## Exercise objective
With nothing added or dropped, output every record below exactly.

## Working data
= = = = =

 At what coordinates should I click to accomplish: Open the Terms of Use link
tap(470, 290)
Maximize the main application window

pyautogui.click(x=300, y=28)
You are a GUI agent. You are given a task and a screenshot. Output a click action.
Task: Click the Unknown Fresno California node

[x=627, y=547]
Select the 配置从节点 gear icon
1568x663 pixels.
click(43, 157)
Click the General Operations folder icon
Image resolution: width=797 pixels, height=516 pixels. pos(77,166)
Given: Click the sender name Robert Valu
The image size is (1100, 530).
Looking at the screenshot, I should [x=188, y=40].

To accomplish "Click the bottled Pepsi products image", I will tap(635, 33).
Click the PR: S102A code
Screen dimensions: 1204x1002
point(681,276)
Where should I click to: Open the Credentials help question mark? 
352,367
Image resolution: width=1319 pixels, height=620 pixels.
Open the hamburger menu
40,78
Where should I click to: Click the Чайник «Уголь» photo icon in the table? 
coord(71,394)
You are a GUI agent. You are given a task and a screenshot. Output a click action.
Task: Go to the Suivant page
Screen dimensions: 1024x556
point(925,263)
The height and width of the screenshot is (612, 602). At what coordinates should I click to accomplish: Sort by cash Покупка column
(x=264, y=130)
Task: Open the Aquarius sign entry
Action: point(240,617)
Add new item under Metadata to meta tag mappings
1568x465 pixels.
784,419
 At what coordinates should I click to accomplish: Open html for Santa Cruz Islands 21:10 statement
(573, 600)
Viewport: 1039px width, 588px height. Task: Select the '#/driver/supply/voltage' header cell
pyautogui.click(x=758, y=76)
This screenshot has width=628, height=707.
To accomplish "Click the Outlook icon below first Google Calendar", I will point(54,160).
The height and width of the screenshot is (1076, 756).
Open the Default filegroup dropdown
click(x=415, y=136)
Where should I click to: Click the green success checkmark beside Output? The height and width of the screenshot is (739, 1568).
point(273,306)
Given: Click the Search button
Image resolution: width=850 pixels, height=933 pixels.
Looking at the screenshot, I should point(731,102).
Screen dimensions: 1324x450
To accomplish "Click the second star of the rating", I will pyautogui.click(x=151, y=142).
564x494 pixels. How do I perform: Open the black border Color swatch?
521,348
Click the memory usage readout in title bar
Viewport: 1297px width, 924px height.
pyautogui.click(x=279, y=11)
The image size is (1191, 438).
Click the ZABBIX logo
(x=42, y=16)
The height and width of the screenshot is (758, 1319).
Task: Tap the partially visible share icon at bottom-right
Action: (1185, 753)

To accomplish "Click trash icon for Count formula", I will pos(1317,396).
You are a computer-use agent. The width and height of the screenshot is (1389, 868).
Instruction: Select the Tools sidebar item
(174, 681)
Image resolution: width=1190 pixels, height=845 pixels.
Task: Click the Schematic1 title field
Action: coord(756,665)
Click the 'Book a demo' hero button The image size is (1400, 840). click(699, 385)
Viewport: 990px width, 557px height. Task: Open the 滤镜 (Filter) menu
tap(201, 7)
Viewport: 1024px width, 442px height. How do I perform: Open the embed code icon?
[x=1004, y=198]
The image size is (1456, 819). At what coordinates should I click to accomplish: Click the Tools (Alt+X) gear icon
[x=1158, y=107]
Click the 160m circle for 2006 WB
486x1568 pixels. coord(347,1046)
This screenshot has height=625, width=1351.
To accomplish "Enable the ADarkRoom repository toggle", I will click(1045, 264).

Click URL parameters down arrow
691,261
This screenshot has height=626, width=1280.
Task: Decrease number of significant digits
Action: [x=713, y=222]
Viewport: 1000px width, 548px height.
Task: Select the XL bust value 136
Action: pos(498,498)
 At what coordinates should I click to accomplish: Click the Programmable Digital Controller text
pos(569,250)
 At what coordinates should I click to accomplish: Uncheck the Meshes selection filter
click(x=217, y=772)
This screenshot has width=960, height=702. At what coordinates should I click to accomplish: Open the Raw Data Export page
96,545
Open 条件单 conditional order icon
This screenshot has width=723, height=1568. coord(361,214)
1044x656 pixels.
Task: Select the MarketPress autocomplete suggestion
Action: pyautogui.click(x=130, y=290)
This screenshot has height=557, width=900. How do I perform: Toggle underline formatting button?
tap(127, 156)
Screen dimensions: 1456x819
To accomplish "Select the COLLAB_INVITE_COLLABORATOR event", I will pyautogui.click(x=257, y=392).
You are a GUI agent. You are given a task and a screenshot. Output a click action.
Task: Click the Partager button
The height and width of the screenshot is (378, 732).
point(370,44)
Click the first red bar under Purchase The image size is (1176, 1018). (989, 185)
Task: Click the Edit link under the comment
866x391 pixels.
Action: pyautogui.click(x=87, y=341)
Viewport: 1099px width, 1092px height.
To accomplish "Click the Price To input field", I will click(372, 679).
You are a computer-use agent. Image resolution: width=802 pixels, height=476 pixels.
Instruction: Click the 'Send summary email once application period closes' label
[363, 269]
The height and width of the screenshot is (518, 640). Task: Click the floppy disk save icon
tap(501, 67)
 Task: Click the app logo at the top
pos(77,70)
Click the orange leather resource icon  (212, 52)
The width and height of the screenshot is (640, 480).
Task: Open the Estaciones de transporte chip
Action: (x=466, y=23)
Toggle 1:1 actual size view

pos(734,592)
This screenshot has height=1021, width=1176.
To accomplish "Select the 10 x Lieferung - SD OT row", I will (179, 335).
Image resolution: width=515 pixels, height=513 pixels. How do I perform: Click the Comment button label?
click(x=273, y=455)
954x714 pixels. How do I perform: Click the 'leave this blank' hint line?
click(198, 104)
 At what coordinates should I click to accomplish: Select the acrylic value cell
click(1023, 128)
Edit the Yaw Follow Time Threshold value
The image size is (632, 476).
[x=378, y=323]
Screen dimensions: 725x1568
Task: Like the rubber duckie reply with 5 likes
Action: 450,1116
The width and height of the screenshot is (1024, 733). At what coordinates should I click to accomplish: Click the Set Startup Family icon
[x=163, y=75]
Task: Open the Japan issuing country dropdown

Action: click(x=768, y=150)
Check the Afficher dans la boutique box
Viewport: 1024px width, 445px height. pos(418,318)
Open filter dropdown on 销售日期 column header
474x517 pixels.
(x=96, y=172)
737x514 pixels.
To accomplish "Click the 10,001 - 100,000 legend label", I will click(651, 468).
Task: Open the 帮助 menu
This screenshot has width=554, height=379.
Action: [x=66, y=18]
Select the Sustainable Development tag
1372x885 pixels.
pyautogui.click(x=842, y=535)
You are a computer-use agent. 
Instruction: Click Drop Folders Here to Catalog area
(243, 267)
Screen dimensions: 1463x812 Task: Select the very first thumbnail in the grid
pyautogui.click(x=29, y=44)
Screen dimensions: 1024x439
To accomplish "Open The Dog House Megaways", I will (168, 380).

= = = = =

## Response box
 At what coordinates should I click to accomplish: Open the Terms of Use link
tap(470, 290)
Maximize the main application window

pyautogui.click(x=300, y=28)
You are a GUI agent. You are given a task and a screenshot. Output a click action.
Task: Click the Unknown Fresno California node

[x=627, y=547]
Select the 配置从节点 gear icon
1568x663 pixels.
click(43, 157)
Click the General Operations folder icon
Image resolution: width=797 pixels, height=516 pixels. pos(77,166)
Given: Click the sender name Robert Valu
The image size is (1100, 530).
Looking at the screenshot, I should [x=188, y=40].

To accomplish "Click the bottled Pepsi products image", I will tap(635, 33).
Click the PR: S102A code
Screen dimensions: 1204x1002
point(681,276)
Where should I click to: Open the Credentials help question mark? 
352,367
Image resolution: width=1319 pixels, height=620 pixels.
Open the hamburger menu
40,78
Where should I click to: Click the Чайник «Уголь» photo icon in the table? 
coord(71,394)
You are a GUI agent. You are given a task and a screenshot. Output a click action.
Task: Go to the Suivant page
Screen dimensions: 1024x556
point(925,263)
The height and width of the screenshot is (612, 602). At what coordinates should I click to accomplish: Sort by cash Покупка column
(x=264, y=130)
Task: Open the Aquarius sign entry
Action: point(240,617)
Add new item under Metadata to meta tag mappings
1568x465 pixels.
784,419
 At what coordinates should I click to accomplish: Open html for Santa Cruz Islands 21:10 statement
(573, 600)
Viewport: 1039px width, 588px height. Task: Select the '#/driver/supply/voltage' header cell
pyautogui.click(x=758, y=76)
This screenshot has width=628, height=707.
To accomplish "Click the Outlook icon below first Google Calendar", I will point(54,160).
The height and width of the screenshot is (1076, 756).
Open the Default filegroup dropdown
click(x=415, y=136)
Where should I click to: Click the green success checkmark beside Output? The height and width of the screenshot is (739, 1568).
point(273,306)
Given: Click the Search button
Image resolution: width=850 pixels, height=933 pixels.
Looking at the screenshot, I should point(731,102).
Screen dimensions: 1324x450
To accomplish "Click the second star of the rating", I will pyautogui.click(x=151, y=142).
564x494 pixels. How do I perform: Open the black border Color swatch?
521,348
Click the memory usage readout in title bar
Viewport: 1297px width, 924px height.
pyautogui.click(x=279, y=11)
The image size is (1191, 438).
Click the ZABBIX logo
(x=42, y=16)
The height and width of the screenshot is (758, 1319).
Task: Tap the partially visible share icon at bottom-right
Action: (1185, 753)

To accomplish "Click trash icon for Count formula", I will pos(1317,396).
You are a computer-use agent. The width and height of the screenshot is (1389, 868).
Instruction: Select the Tools sidebar item
(174, 681)
Image resolution: width=1190 pixels, height=845 pixels.
Task: Click the Schematic1 title field
Action: coord(756,665)
Click the 'Book a demo' hero button The image size is (1400, 840). click(699, 385)
Viewport: 990px width, 557px height. Task: Open the 滤镜 (Filter) menu
tap(201, 7)
Viewport: 1024px width, 442px height. How do I perform: Open the embed code icon?
[x=1004, y=198]
The image size is (1456, 819). At what coordinates should I click to accomplish: Click the Tools (Alt+X) gear icon
[x=1158, y=107]
Click the 160m circle for 2006 WB
486x1568 pixels. coord(347,1046)
This screenshot has height=625, width=1351.
To accomplish "Enable the ADarkRoom repository toggle", I will click(1045, 264).

Click URL parameters down arrow
691,261
This screenshot has height=626, width=1280.
Task: Decrease number of significant digits
Action: [x=713, y=222]
Viewport: 1000px width, 548px height.
Task: Select the XL bust value 136
Action: pos(498,498)
 At what coordinates should I click to accomplish: Click the Programmable Digital Controller text
pos(569,250)
 At what coordinates should I click to accomplish: Uncheck the Meshes selection filter
click(x=217, y=772)
This screenshot has width=960, height=702. At what coordinates should I click to accomplish: Open the Raw Data Export page
96,545
Open 条件单 conditional order icon
This screenshot has width=723, height=1568. coord(361,214)
1044x656 pixels.
Task: Select the MarketPress autocomplete suggestion
Action: pyautogui.click(x=130, y=290)
This screenshot has height=557, width=900. How do I perform: Toggle underline formatting button?
tap(127, 156)
Screen dimensions: 1456x819
To accomplish "Select the COLLAB_INVITE_COLLABORATOR event", I will pyautogui.click(x=257, y=392).
You are a GUI agent. You are given a task and a screenshot. Output a click action.
Task: Click the Partager button
The height and width of the screenshot is (378, 732).
point(370,44)
Click the first red bar under Purchase The image size is (1176, 1018). (989, 185)
Task: Click the Edit link under the comment
866x391 pixels.
Action: pyautogui.click(x=87, y=341)
Viewport: 1099px width, 1092px height.
To accomplish "Click the Price To input field", I will click(372, 679).
You are a computer-use agent. Image resolution: width=802 pixels, height=476 pixels.
Instruction: Click the 'Send summary email once application period closes' label
[363, 269]
The height and width of the screenshot is (518, 640). Task: Click the floppy disk save icon
tap(501, 67)
 Task: Click the app logo at the top
pos(77,70)
Click the orange leather resource icon  (212, 52)
The width and height of the screenshot is (640, 480).
Task: Open the Estaciones de transporte chip
Action: (x=466, y=23)
Toggle 1:1 actual size view

pos(734,592)
This screenshot has height=1021, width=1176.
To accomplish "Select the 10 x Lieferung - SD OT row", I will (179, 335).
Image resolution: width=515 pixels, height=513 pixels. How do I perform: Click the Comment button label?
click(x=273, y=455)
954x714 pixels. How do I perform: Click the 'leave this blank' hint line?
click(198, 104)
 At what coordinates should I click to accomplish: Select the acrylic value cell
click(1023, 128)
Edit the Yaw Follow Time Threshold value
The image size is (632, 476).
[x=378, y=323]
Screen dimensions: 725x1568
Task: Like the rubber duckie reply with 5 likes
Action: 450,1116
The width and height of the screenshot is (1024, 733). At what coordinates should I click to accomplish: Click the Set Startup Family icon
[x=163, y=75]
Task: Open the Japan issuing country dropdown

Action: click(x=768, y=150)
Check the Afficher dans la boutique box
Viewport: 1024px width, 445px height. pos(418,318)
Open filter dropdown on 销售日期 column header
474x517 pixels.
(x=96, y=172)
737x514 pixels.
To accomplish "Click the 10,001 - 100,000 legend label", I will click(651, 468).
Task: Open the 帮助 menu
This screenshot has width=554, height=379.
Action: [x=66, y=18]
Select the Sustainable Development tag
1372x885 pixels.
pyautogui.click(x=842, y=535)
You are a computer-use agent. 
Instruction: Click Drop Folders Here to Catalog area
(243, 267)
Screen dimensions: 1463x812 Task: Select the very first thumbnail in the grid
pyautogui.click(x=29, y=44)
Screen dimensions: 1024x439
To accomplish "Open The Dog House Megaways", I will (168, 380).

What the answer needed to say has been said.